Também continua a não ser possível utilizar o pagamento eletrónico da Huawei em Portugal, pelo que não dá para fazer pagamentos com o relógio, e a assistente digital apenas funciona desde que o relógio esteja emparelhado com um smartwatch da Huawei
100 exercícios e excelente monitorização
Onde o HuaweiWatch Fit 3 se destaca é ao nível da monitorização de saúde e de exercício físico. A marca chinesa colocou neste modelo todo o extenso know-how nesta área, que funciona aqui – tanto quanto fomos capazes de perceber – ao nível dos modelos mais caros do fabricante.
No exercício, por alguma razão este relógio se chama “Fit”: traz uma centena de exercícios pré-programados, incluindo demonstrações de aquecimento, alongamentos, etc. Dificilmente não encontra aqui uma atividade física para si, dentro ou fora de água – o relógio pode mergulhar até 50 metros.
Todas estas atividades são geolocalizadas por GPS (de apenas um canal, mas de ligação suficientemente rápida para não aborrecer) e monitorizadas por sensor de ritmo cardíaco (claro) e SPO2 – verificação de oxigenação do sangue.
Estes dois sensores (além do acelerómetro, naturalmente) são também utilizados nas medições de níveis de saúde, como os de stresse e sono. Destacamos este último: o TruSleep da Huawei, que já conhecemos de outros modelos, é um sistema de Inteligência Artificial integrado na app Health que processa os dados captados pelo relógio e os processa de forma “fina”, não apenas dividindo as fases do sono e ritmo cardíaco como monitorizando mesmo – nesta versão 4.0 – a frequência respiratória. Os resultados são agora resumidos em pequenos relatórios de fácil leitura.
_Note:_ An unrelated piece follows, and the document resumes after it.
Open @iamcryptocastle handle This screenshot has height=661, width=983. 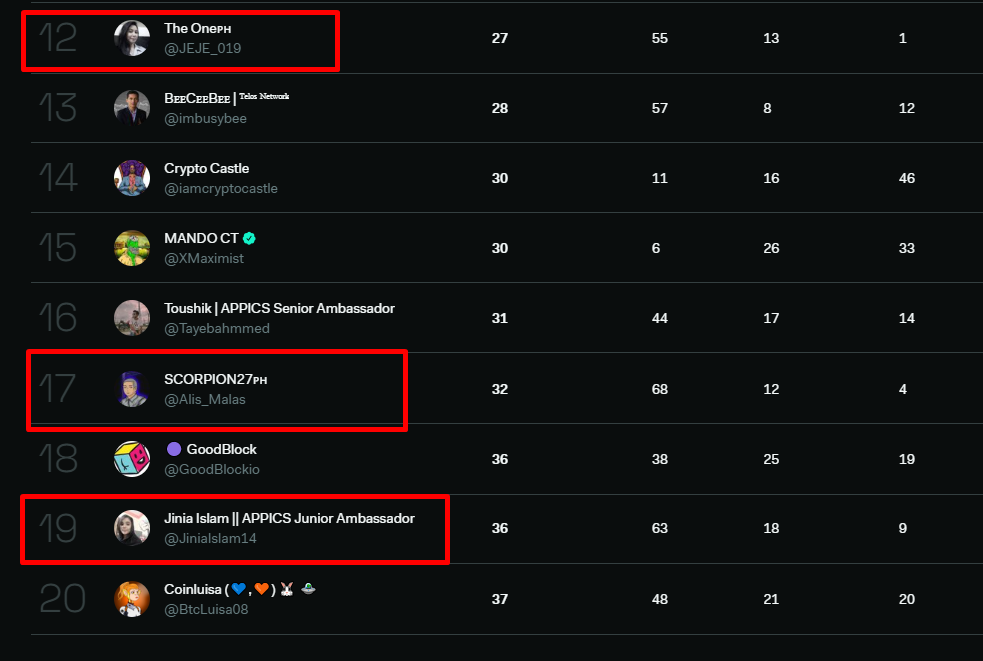(221, 189)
Com um hardware quase irrepreensível – ainda que o carregador pudesse ser melhorado, é magnético, mas muito estreito e“salta” com facilidade – a fazer correr de forma muito fluida uma versão bem desenhada para wearables do HarmonyOS, é mesmo muito fácil recomendar esteWatch Fit 3.
A qualidade de construção, para o preço, é excelente e olhar para ele é um prazer, desde que se goste do tipo de design. O ecrã AMOLED de 1,82 polegadas, com um rácio corpo-display de 77,4% e um brilho anunciado de 1500 nits responde bem ao toque e tem uma qualidade que impressiona. E até fazer chamadas através do relógio, para quem gosta do género, é uma experiência de qualidade, uma vez que o altifalante incorporado torna o dispositivo um “alta-voz” Bluetooth perfeitamente eficiente.
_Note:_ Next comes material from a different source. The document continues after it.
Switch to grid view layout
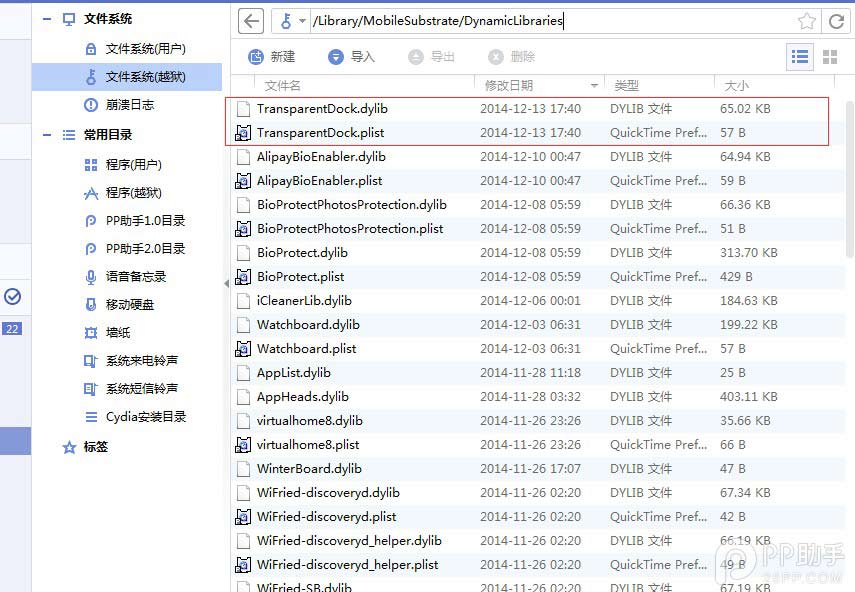This screenshot has width=855, height=592. pos(830,57)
Os 3,2 × 36,3 × 9,9 mm fazem deste relógio um modelo de dimensões apropriadas para quase todos os pulsos, masculinos ou femininos, e os apenas 26 gramas de peso (sem bracelete) tornam-no muito confortável, mesmo durante a noite, a dormir.
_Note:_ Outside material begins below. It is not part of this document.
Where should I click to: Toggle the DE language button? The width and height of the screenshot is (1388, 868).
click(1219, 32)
Caso as limitações atrás mencionadas não lhe façam diferença – e para um aparelho deste preço já muita coisa este relógio inclui – este é sem dúvida uma excelente alternativa ao Apple Watch SE. Ou a quase
qualquer outro smartwatch.
A qualidade de construção, para o preço, é excelente e dado o incrível ecrã, olhar para ele é um prazer – desde que se goste do tipo de design.